AI agentsauthorizationAPI keysmandatessecurity

Why API keys are the wrong auth primitive for AI agents

8 min read

The key in the config file

You have built an agent that calls a real API. Maybe it books calendar slots, submits purchase orders, or triggers a deployment. At some point you needed a credential, and the service offered the path of least resistance: generate an API key, paste it in your environment, move on.

The agent works. The integration is alive. But something nags. That key has no expiry. It can do everything your account can do. If the agent misbehaves - or if the key leaks - the blast radius is your entire account. You put a note in the README to rotate it quarterly and tried not to think too hard about it.

This is not a story about poor security hygiene. It is a story about the wrong primitive. API keys were designed for a world where the caller is a service, the action is bounded by the service's own RBAC, and "authenticated" is close enough to "authorised." None of those assumptions hold when the caller is an autonomous agent acting on behalf of a human principal who is not present, may not have anticipated this specific action, and has no easy way to revoke what they already set in motion.

What a key actually says

An API key is a shared secret. When you present it, the server confirms: the caller possesses this secret. That is the full content of the authentication claim.

It does not say who the human principal is. It does not say what action they intended. It does not say how much they are willing to spend, which resources they've consented to touch, or when that consent expires. The key is bearer-based: whoever holds it, the server treats as authorised.

For a human developer querying their own data, that is fine. The developer decided to make the call; the call carries the key; the server executes. The chain of intent is short and fully in the developer's head.

For an autonomous agent, the chain is broken. The human set up the agent hours or days ago. They said "book me a hotel in Paris for next week" and closed the laptop. The agent is now acting - making calls, spending money, modifying state - and the only credential in the request is a secret that proves nothing about whether the principal anticipated this specific action at this specific moment.

The OAuth interlude

OAuth 2.0 improves things. Scopes express coarse intent. Tokens expire. The authorization server can revoke them. Many teams reach for OAuth when they realise API keys are too coarse, and it is a genuine improvement.

But OAuth was designed around a human being present at the authorization step. The canonical flow: the user is redirected to the authorization server, they log in, they consent to a list of scopes, they are redirected back. The access token that results reflects a deliberate act by a present, identified human.

When you use OAuth in an agentic context, one of two things happens. Either you do a one-time consent and hand the agent a long-lived refresh token - in which case you are back to the "shared secret that never expires" problem with extra steps - or you use client credentials, which drops the human consent step entirely and gives you service-account semantics: a machine credential with no human principal attached.
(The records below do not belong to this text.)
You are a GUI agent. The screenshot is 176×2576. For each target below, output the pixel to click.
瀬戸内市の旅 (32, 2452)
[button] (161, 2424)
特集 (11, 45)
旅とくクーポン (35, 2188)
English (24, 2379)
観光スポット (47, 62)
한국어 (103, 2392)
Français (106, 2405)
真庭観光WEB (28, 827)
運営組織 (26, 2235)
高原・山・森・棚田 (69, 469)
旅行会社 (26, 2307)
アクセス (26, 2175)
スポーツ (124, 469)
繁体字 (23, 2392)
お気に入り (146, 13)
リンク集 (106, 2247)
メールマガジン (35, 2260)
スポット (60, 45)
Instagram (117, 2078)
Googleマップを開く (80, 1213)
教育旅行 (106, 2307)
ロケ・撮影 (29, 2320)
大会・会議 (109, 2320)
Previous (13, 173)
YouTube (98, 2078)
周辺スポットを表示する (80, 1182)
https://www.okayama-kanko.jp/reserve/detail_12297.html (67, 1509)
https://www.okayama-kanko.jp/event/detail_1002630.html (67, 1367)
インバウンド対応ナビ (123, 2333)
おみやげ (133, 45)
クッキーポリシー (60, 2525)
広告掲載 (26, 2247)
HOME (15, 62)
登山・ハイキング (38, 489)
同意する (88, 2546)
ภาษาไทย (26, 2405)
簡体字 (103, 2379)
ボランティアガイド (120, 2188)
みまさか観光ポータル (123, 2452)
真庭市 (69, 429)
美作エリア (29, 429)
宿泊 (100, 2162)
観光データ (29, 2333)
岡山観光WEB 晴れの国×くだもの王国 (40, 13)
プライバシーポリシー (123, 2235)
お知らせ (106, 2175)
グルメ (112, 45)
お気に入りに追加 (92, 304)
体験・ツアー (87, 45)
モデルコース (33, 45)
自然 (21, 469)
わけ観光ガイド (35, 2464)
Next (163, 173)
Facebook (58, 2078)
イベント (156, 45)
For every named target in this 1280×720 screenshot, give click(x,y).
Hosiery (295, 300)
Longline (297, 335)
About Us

Scopes help but they are coarse and static. Granting bookings:write authorises every booking action, forever, up to token expiry. It says nothing about the specific room the principal wanted, the price they agreed to, or the fact that they expected a single booking, not forty. The token is still a bearer credential; it just has a list of verbs attached.
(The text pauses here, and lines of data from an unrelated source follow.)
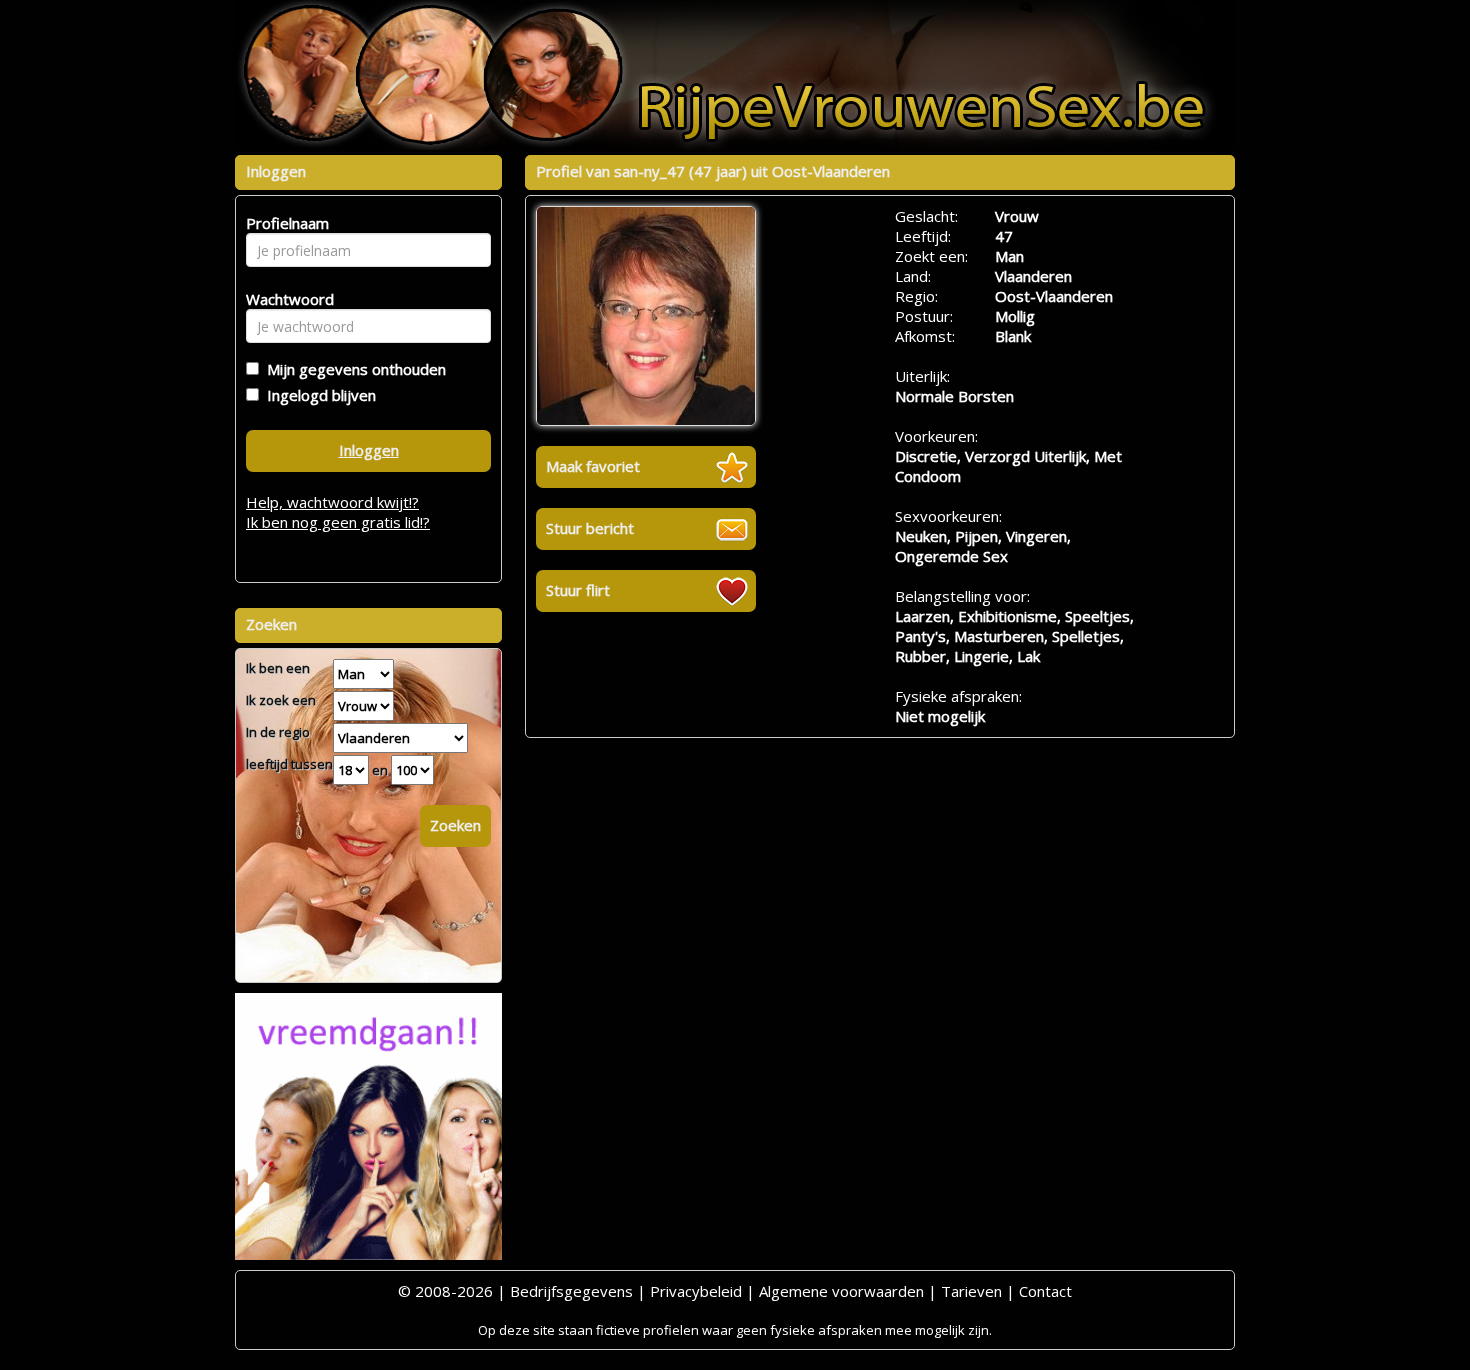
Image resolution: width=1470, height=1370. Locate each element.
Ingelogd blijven (317, 395)
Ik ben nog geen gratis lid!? (338, 522)
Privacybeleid (696, 1291)
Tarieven (971, 1291)
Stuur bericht (590, 528)
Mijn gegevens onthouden (352, 369)
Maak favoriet (593, 466)
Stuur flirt (578, 590)
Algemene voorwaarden (841, 1291)
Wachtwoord (284, 299)
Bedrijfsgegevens (571, 1291)
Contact (1045, 1291)
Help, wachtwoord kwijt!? (332, 502)
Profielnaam (284, 223)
Why the mental model breaks for agents

The fundamental mismatch is between the granularity of human intent and the granularity of the credentials we use to represent it.

When a human books a hotel room on a website, they consent to a specific action at a specific price at a specific moment. The credit card charge, the confirmation email, the booking reference - all of it is anchored to a deliberate act. The consent and the action are temporally and causally linked.
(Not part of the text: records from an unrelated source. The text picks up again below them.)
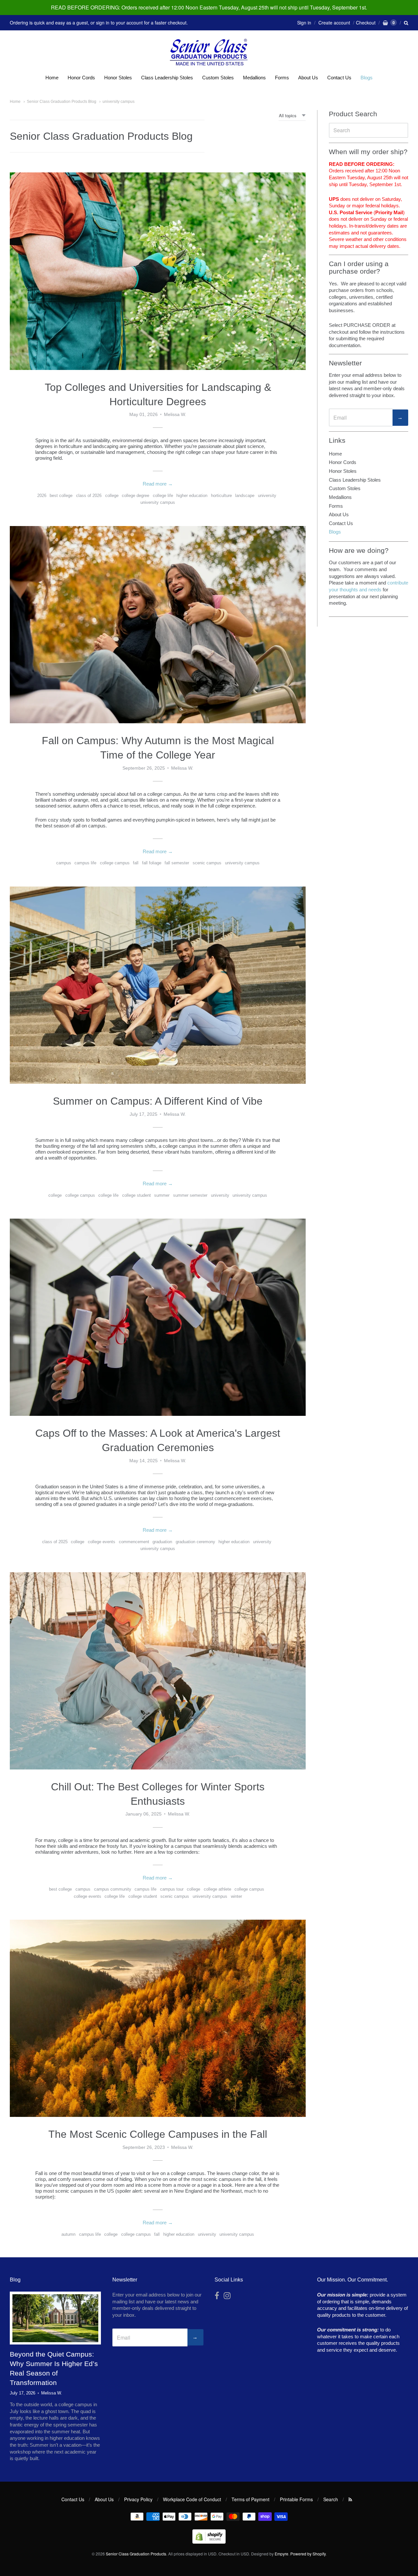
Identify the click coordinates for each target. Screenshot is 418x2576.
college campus (115, 862)
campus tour (172, 1889)
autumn (68, 2234)
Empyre (281, 2553)
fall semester (177, 862)
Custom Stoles (218, 77)
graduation (162, 1541)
When an agent acts, the principal's consent happened earlier, upstream, at a different granularity. They said "book me somewhere nice under €200 a night" and walked away. Every specific action the agent takes from that point forward is an interpretation of that intent, not a fresh explicit consent. The key or token the agent carries was created before any of those specific actions were known.

This creates three gaps that keys and OAuth cannot close on their own:

  • The scope gap - the credential authorises a category of action, not the specific action being taken. The provider cannot tell whether this particular invocation was intended or whether the agent went off-script.
  • The spend gap - nothing in the credential tells the provider how much the principal is willing to pay. The provider charges what they charge; the agent's key still works. There is no ceiling the provider can enforce on the principal's behalf.
  • The attribution gap - if something goes wrong, the server logs show an authenticated request from a key or token. They do not show which principal authorised it, what they understood they were authorising, or whether the agent acted within or outside the principal's intent. Debugging and dispute resolution become archaeological exercises.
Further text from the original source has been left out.